Orantısız bu düzenlemeyle ilgili Venedik Komisyonu, bazı önerilerde bulunmuştur. Görüşte TCK m.299 uyarınca çok sayıda gazeteci, yazar, sosyal medya kullanıcısı hakkında soruşturma veya dava açıldığı, ilgili maddede bir yıldan dört yıla kadar hapis cezasının öngörüldüğü, bu suçun alenen işlenmesi halinde altıda bir oranında cezada artırım yapılabildiği, bunların birey üzerinde oto-sansür etkisi yaratacağı, caydırıcı etkiye sebep vereceği, Devlet Başkanına hakaretin suç olmaktan çıkarılması veya bu suçun sadece çok ağır sözlü saldırı biçimleriyle sınırlanması gerektiğine işaret eden Avrupa mutabakatının dikkate alınması gerektiği belirtilerek, Sözleşmenin 10. maddesinin daha fazla ihlal edilmesinin önlenmesi için tek çözümün 299. maddenin tamamen yürürlükten kaldırılması olduğu ifade edilmiştir. [5]
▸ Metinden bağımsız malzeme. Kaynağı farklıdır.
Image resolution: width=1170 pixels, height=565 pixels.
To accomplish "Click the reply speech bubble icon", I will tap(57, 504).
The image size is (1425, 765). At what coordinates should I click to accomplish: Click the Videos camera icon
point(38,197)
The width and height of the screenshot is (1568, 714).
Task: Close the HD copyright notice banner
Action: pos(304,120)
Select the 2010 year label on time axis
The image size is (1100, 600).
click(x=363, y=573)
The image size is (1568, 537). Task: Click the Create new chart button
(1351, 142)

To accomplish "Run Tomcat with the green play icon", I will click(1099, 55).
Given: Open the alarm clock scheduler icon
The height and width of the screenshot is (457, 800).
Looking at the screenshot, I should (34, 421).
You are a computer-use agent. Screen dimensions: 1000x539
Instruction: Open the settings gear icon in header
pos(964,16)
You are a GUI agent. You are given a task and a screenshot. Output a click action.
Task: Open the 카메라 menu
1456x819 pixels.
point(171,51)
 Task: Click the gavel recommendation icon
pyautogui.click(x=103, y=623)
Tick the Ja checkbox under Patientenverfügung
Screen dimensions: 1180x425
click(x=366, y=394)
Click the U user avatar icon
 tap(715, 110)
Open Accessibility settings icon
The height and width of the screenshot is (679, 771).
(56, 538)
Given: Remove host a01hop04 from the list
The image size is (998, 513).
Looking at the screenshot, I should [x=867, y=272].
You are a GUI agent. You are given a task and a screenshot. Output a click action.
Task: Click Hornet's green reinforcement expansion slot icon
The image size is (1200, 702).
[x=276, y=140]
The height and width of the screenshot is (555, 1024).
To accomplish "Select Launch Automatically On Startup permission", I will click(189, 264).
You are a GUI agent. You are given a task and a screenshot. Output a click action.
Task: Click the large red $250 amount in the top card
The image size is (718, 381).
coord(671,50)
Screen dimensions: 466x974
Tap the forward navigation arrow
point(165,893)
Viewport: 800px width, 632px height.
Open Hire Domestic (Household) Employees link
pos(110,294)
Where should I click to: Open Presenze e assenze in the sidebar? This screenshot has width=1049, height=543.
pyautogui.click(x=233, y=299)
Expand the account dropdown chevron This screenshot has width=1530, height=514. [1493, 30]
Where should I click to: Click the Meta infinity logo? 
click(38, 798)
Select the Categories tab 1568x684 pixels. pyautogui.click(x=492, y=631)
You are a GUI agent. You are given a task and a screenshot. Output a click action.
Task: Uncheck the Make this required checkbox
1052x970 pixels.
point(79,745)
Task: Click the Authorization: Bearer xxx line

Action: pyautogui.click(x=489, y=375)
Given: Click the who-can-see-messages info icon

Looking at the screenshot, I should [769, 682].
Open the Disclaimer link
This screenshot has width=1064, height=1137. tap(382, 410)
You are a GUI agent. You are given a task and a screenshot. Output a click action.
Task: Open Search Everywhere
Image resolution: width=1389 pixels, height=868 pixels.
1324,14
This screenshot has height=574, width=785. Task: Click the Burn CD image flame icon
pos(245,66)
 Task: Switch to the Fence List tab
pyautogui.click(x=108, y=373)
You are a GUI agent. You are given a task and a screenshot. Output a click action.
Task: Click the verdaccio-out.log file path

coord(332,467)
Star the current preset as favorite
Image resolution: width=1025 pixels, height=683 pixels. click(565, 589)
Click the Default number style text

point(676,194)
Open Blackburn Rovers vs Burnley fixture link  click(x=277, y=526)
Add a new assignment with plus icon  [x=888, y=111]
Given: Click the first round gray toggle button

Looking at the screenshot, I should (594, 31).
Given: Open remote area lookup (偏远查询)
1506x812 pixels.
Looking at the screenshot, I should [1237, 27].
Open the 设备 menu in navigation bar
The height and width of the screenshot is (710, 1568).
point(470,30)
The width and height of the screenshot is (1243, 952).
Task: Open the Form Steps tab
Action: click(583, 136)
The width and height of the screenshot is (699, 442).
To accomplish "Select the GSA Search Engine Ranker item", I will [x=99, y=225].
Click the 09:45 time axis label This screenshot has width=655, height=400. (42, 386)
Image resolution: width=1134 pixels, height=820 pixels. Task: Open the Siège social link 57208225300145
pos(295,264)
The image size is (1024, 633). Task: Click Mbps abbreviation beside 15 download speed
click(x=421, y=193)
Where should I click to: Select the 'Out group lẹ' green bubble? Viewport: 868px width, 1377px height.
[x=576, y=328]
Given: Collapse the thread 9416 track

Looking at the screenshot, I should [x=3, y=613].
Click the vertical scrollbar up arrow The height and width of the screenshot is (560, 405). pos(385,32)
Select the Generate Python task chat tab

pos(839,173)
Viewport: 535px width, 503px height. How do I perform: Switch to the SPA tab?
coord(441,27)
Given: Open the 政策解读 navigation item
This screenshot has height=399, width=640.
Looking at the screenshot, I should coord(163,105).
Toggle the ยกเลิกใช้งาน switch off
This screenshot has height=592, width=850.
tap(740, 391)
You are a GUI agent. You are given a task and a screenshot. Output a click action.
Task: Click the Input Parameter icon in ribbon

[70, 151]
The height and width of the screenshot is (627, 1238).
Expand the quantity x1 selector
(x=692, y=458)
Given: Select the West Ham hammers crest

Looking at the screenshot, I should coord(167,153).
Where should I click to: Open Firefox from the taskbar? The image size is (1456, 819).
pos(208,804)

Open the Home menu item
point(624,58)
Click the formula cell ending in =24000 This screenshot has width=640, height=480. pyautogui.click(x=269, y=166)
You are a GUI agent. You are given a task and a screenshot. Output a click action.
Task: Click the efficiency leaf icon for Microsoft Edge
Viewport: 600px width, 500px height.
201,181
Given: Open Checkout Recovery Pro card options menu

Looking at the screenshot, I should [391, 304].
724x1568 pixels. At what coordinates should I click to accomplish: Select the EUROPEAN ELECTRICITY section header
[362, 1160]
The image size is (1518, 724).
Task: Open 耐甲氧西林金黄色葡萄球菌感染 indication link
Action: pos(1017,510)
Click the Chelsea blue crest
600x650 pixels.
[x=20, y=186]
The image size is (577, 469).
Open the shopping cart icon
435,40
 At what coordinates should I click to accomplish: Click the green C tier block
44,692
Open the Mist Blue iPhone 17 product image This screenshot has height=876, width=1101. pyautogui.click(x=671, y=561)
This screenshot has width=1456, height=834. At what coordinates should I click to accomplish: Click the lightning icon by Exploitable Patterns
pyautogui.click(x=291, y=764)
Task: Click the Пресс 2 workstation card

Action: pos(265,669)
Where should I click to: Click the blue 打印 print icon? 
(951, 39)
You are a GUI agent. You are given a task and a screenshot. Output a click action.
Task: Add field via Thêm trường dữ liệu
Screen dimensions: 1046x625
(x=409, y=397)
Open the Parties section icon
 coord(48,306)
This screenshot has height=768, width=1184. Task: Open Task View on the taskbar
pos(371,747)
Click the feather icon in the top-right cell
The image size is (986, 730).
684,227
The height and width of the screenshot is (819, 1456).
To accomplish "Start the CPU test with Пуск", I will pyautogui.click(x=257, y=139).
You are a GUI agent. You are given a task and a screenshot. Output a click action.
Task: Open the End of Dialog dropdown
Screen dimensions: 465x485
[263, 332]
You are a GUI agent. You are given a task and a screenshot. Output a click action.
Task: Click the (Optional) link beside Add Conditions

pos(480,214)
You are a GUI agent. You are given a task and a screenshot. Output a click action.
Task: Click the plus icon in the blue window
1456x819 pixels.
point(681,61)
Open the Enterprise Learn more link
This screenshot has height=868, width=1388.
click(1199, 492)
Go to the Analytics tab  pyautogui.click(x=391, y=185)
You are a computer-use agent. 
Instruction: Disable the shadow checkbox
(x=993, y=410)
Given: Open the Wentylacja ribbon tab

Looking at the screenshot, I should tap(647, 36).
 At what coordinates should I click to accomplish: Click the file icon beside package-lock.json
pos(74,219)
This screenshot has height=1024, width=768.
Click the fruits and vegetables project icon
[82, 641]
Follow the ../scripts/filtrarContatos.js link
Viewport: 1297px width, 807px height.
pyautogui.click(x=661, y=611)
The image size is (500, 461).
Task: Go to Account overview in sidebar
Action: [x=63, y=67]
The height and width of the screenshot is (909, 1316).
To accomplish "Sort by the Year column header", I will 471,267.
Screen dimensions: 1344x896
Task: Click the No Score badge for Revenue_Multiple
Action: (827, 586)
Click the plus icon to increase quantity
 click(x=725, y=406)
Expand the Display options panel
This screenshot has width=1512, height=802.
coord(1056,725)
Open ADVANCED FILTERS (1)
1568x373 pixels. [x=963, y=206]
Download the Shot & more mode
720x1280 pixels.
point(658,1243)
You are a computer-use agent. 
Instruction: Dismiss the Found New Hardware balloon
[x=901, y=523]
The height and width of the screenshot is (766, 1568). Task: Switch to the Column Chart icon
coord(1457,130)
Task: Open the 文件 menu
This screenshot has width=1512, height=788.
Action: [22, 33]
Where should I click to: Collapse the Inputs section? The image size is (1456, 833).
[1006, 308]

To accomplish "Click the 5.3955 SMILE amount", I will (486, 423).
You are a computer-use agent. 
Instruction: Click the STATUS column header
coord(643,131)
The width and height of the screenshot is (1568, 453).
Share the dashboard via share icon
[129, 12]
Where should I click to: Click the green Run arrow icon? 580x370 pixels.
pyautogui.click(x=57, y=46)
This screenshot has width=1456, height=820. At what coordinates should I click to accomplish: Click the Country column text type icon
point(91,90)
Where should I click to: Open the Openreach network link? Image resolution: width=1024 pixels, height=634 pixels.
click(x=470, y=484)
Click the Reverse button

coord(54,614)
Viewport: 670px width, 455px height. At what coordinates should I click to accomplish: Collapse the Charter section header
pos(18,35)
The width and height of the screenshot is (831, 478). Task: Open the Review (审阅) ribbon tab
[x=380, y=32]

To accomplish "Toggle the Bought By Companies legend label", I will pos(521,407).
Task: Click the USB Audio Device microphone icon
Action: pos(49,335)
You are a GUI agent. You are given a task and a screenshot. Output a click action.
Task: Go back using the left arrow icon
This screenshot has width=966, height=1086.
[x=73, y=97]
Tartışılması gereken son husus ise, Cumhurbaşkanlığı Hükümet Sistemiyle beraber düzenlemenin amacından sapmış olup olmadığıdır. Zira ilgili düzenleme yapılırken parlamenter sistem yürürlükteydi. Maddenin gerekçesinde “Cumhurbaşkanının Devleti temsil etmesi ve Anayasa’da belirtilen görev ve yetkileri göz önüne alınarak onun kişiliğine yöneltilen hareketin bir bakıma Devlet kuvvetleri aleyhine cürümlerden sayılması gerektiği düşüncesinden hareketle” cumhurbaşkanına hakaretin ayrı bir suç olarak düzenlendiği belirtilmiştir. Parlamenter sistemdeki cumhurbaşkanının niteliklerinden birisi ise ‘tarafsız’ olmasıydı. Cumhurbaşkanı eğer bir partiye üye ise seçildikten sonra partiyle ilişiği kesilmekteydi.
Devlet başkanına hakaret suçunun düzenlendiği farklı ülkelerdeki düzenlemeler incelendiğinde; parlamenter demokrasilerde, tarafsız ve siyasi olarak sorumsuz cumhurbaşkanı, devlet başkanı ya da monarkı, siyasi tartışmaların dışında tutmayı amaçlandığı görülmektedir. Bizzat kendisi partili olmak suretiyle taraf olan Cumhurbaşkanının seçimle geldiği ve yürütme organını tek başına temsil ettiği başkanlık sistemlerinde bu suç ve cezanın varlığı, gerekçeden ve meşruiyetten yoksundur.[6]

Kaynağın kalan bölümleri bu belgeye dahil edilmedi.